--- start EXTRACTED ENTRIES ---
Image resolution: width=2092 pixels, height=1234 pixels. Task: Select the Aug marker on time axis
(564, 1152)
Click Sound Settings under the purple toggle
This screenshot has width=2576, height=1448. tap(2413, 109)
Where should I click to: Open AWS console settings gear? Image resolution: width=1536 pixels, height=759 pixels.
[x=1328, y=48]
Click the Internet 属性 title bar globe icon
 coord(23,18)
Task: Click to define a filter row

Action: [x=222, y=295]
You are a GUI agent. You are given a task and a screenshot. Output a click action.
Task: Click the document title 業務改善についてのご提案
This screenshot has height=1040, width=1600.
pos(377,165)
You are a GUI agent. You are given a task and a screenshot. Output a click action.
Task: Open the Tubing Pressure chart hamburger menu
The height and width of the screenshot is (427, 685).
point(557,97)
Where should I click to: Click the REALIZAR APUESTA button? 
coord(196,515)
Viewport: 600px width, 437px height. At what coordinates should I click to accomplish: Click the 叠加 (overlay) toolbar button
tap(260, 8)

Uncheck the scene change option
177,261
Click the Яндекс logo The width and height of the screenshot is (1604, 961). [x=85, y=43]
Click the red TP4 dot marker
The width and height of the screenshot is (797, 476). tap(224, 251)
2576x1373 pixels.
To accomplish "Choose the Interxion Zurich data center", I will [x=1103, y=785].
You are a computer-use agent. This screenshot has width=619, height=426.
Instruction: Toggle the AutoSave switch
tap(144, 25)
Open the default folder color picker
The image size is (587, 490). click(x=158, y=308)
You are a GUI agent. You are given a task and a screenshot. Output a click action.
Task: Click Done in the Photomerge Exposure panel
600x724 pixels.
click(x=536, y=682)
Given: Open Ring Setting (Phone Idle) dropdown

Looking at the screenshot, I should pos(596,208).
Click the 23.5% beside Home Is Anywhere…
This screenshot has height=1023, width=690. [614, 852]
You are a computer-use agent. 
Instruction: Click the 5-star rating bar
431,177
--- end EXTRACTED ENTRIES ---
→ **SHORT PROBLEM**: Please rewrite all of the data above, changing "Instruction" to "Command" at every occurrence and keeping everything else the same.

→ **PROBLEM SOLUTION**:
Image resolution: width=2092 pixels, height=1234 pixels. Task: Select the Aug marker on time axis
(564, 1152)
Click Sound Settings under the purple toggle
This screenshot has width=2576, height=1448. tap(2413, 109)
Where should I click to: Open AWS console settings gear? Image resolution: width=1536 pixels, height=759 pixels.
[x=1328, y=48]
Click the Internet 属性 title bar globe icon
 coord(23,18)
Task: Click to define a filter row

Action: [x=222, y=295]
You are a GUI agent. You are given a task and a screenshot. Output a click action.
Task: Click the document title 業務改善についてのご提案
This screenshot has height=1040, width=1600.
pos(377,165)
You are a GUI agent. You are given a task and a screenshot. Output a click action.
Task: Open the Tubing Pressure chart hamburger menu
The height and width of the screenshot is (427, 685).
point(557,97)
Where should I click to: Click the REALIZAR APUESTA button? 
coord(196,515)
Viewport: 600px width, 437px height. At what coordinates should I click to accomplish: Click the 叠加 (overlay) toolbar button
tap(260, 8)

Uncheck the scene change option
177,261
Click the Яндекс logo The width and height of the screenshot is (1604, 961). [x=85, y=43]
Click the red TP4 dot marker
The width and height of the screenshot is (797, 476). tap(224, 251)
2576x1373 pixels.
To accomplish "Choose the Interxion Zurich data center", I will [x=1103, y=785].
You are a computer-use agent. This screenshot has width=619, height=426.
Command: Toggle the AutoSave switch
tap(144, 25)
Open the default folder color picker
The image size is (587, 490). click(x=158, y=308)
You are a GUI agent. You are given a task and a screenshot. Output a click action.
Task: Click Done in the Photomerge Exposure panel
600x724 pixels.
click(x=536, y=682)
Given: Open Ring Setting (Phone Idle) dropdown

Looking at the screenshot, I should pos(596,208).
Click the 23.5% beside Home Is Anywhere…
This screenshot has height=1023, width=690. [614, 852]
You are a computer-use agent. 
Command: Click the 5-star rating bar
431,177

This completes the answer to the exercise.